Origin : Nicaragua Format : Toro Size : 6.25 x 54 Wrapper : Nicaraguan Filler : Nicaraguan Binder : Nicaraguan Hand-Made Price : $250 each
Nikki Glenn is a violinist and vocalist specializing in private event entertainment for yacht companies, owners, luxury brands, and upscale occasions. You can find out more information at www.nikkiglenn.com.

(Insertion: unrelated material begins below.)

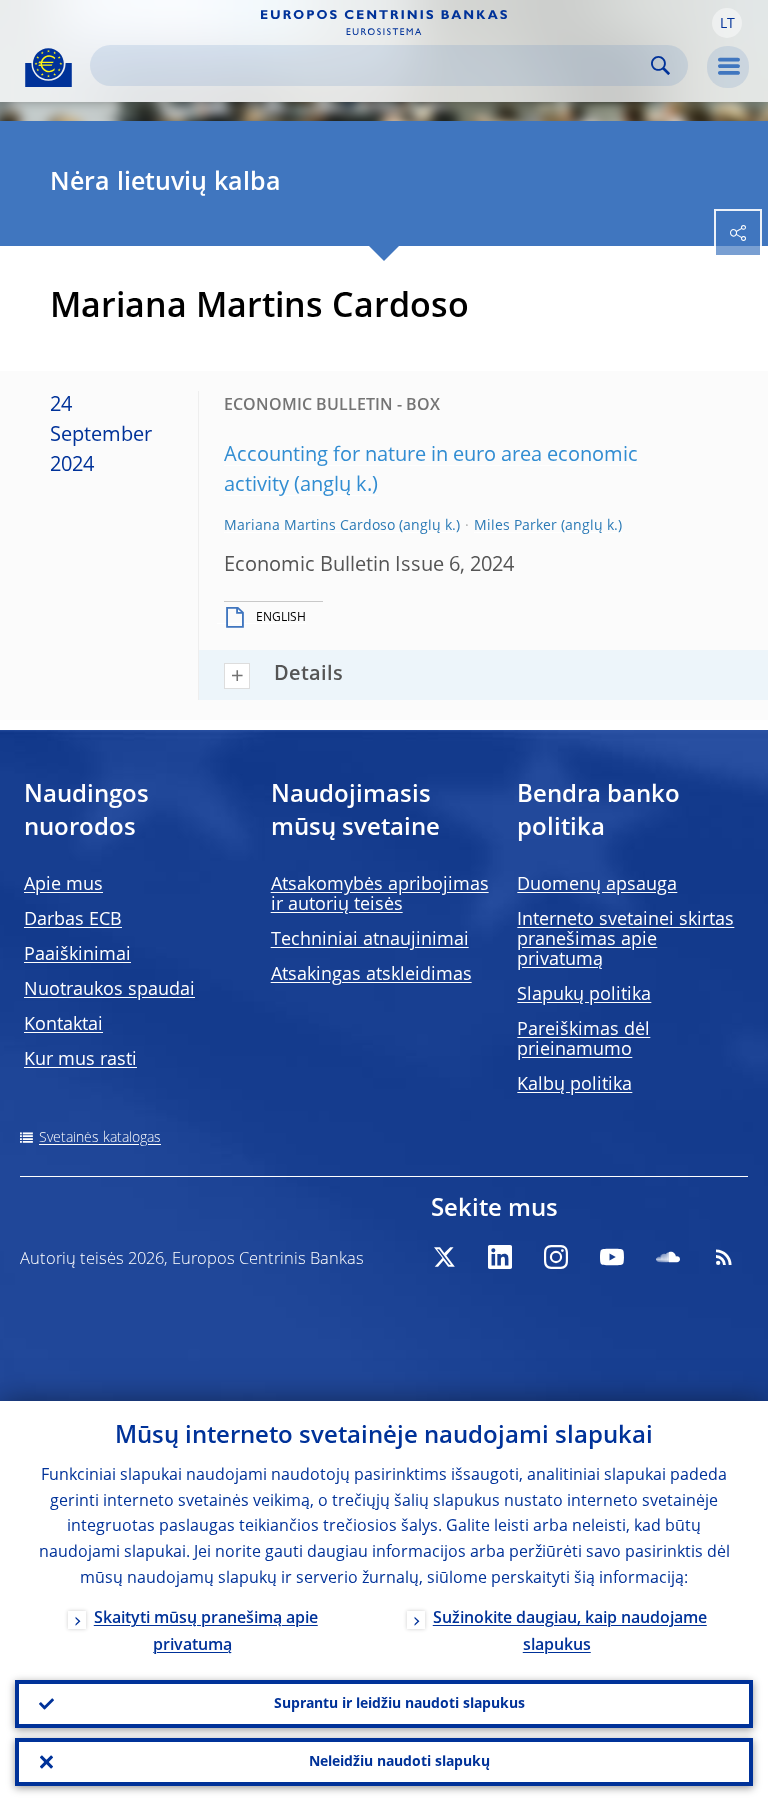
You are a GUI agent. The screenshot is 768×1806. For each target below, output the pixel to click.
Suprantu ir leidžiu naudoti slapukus (399, 1704)
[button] (727, 23)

Today I'm reviewing a very unique cigar, the Daniel Marshall 24KT Golden Torpedo. I found out about the cigar quite by chance, when I received an email via CigarReserve.com that they had some of these cigars in stock. I'd never heard of Daniel Marshall prior to this but I was very intrigued at the idea of a gold cigar. From his website, I learned that Mr. Marshall is a well-known maker of luxurious humidors and that the Golden Torpedo was originally created by Mr. Marshall as a counterpart to the humidor he designed for Universal Studios to commemorate the movie “Scarface”:
When I was designing for Universal Studios the SCARFACE Humidor I was asked by Universal to design a ultra bling luxury version of the humidor...I thought that a “over the top” humidor deserves a “over the top” DM Cigar and the 24kt Gold DM cigar was conceived.
Well, I love luxurious things that may be considered over the top, so this seemed like a perfect fit for me! Everything about this cigar is designed to impress and reinforce that this is a very exclusive cigar. According to the Golden Cigar's site, it takes sorting through 50 cigars to get 5 that might be viable to transform into gold cigars. The cigar is sanded to smooth the surface of the wrapper, and 50+ sheets of 24KT edible gold leaf (from one of the oldest suppliers in Florence, Italy, natch) are applied with a sugar glaze to the wrapper. The cigar itself consists of a Nicaraguan puro blend with a Nicaraguan Cuban seed 5 year old wrapper, Esteli binder, and Jalapa filler. The cigar retails for around $250 per stick.